Наутро, слабый и утомленный я уходил в город, чтобы довести себя до полного изнеможения, когда уже ничто не задевает и невозможно ни на чем сконцентрировать внимание. Только в таком состоянии я мог отвлечься от изматывающих воспоминаний и теней прошлого. Только в таком состоянии я мог заснуть, не опасаясь снов, которые, как известно, являются зеркалом реальности.
В этот час улица Гиндза заполнялась народом. Чиновники в деловых костюмах и галстуках спешили по своим делам, женщины разных возрастов и доходов прогуливались беззаботно. Туристов можно было узнать по их жадным взглядам, без устали впитывающим все, что видели, чтобы увезти с собой, как можно, больше впечатлений от незнакомой страны. Я медленно шел через толпу, размышляя о том, что женщину в кимоно теперь редко встретишь на улицах Токио. Их становилось все меньше. Только в дни праздников в парках возле храмов можно было увидеть настоящую Японию, однако и она в наше время казалась бутафорской. Не в веках, а на протяжении одной лишь человеческой жизни, действительность успела поменяться несколько раз. И это смущало меня.
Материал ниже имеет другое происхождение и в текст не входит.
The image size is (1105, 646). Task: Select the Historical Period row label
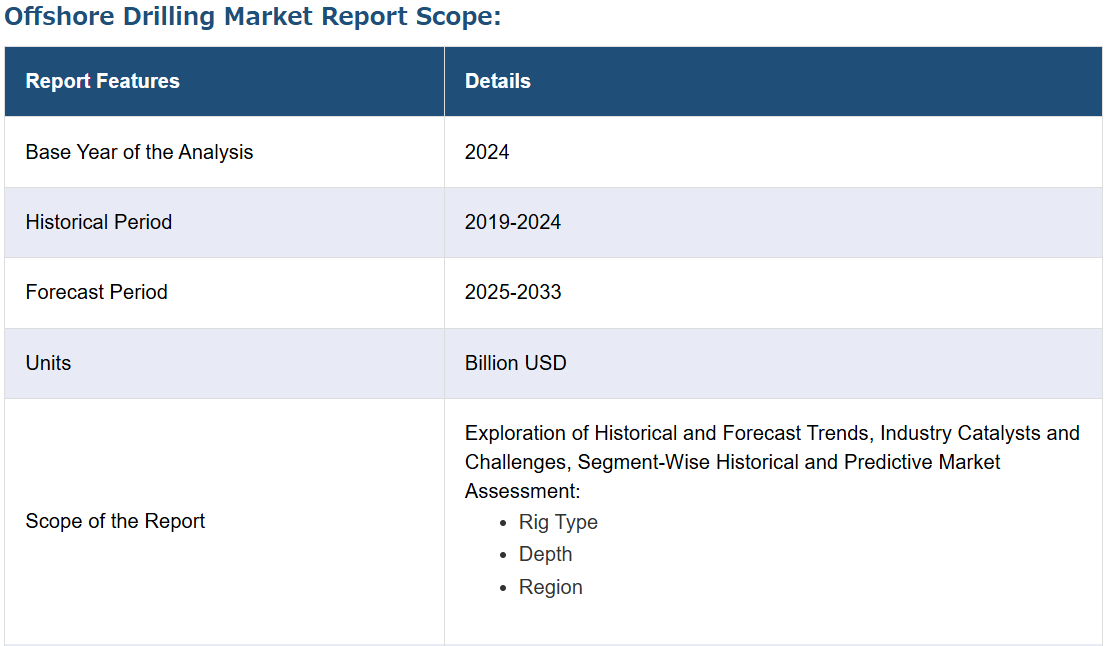coord(98,222)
Краем глаза я заметил что-то, привлекшее внимание - женщину, стоявшую возле витрины дорогого магазина. У меня почти не было знакомых в Токио, старые друзья разъехались или умерли, а новых я не заводил, понимая, что мое мрачное состояние не пойдет на пользу дружескому общению. А уж знакомых женщин у меня не было вовсе, ведь я был уже далеко не молод, всегда угрюм и привык жить в одиночестве.
Но эта женщина, стоявшая спиной ко мне возле витрины дорогого магазина, показалась знакомой. Более того, я узнавал каждый ее жест, этот легкий наклон головы, руки, безвольно свисавшие вдоль тела. Я узнавал линию ее шеи, плавно переходящую в покатые плечи. Она было одета в европейское модное платье, тесно охватывающее фигуру и туфли на высоких каблуках. Короткие волосы до плеч были так взбиты искусным парикмахером, что казались высоким париком. И только несколько свободных прядей спадали на спину, поблескивая на солнце. Кажется, такая прическа называлась «бабетта». Но в моей памяти, женщина эта представала в традиционной одежде с покрытым белилами лицом, а ее шея пряталась в высоком вороте лилового кимоно. Я не мог рассмотреть ее лицо, но почему-то знал, что и лицо это мне знакомо. Поэтому, я подошел ближе и тихо назвал ее имя.

Хиросима. 1944 год
В июне 1944 года госпожа Ито Каори, жена чиновника высокого ранга из военного гарнизона Ито Масахиро, решила уехать из пыльной Хиросимы и провести несколько дней в сельском родовом доме в Асихаре. За время войны Хиросима превратилась из цветущего города с его парками, площадями и храмами в настоящую казарму. Были построены несколько оружейных заводов и военных складов, улицы заполонили люди в военной форме. Даже господин Ито, будучи гражданским лицом, тоже был вынужден переодеться в форму, так как подчинялся теперь военному губернатору Хиросимы.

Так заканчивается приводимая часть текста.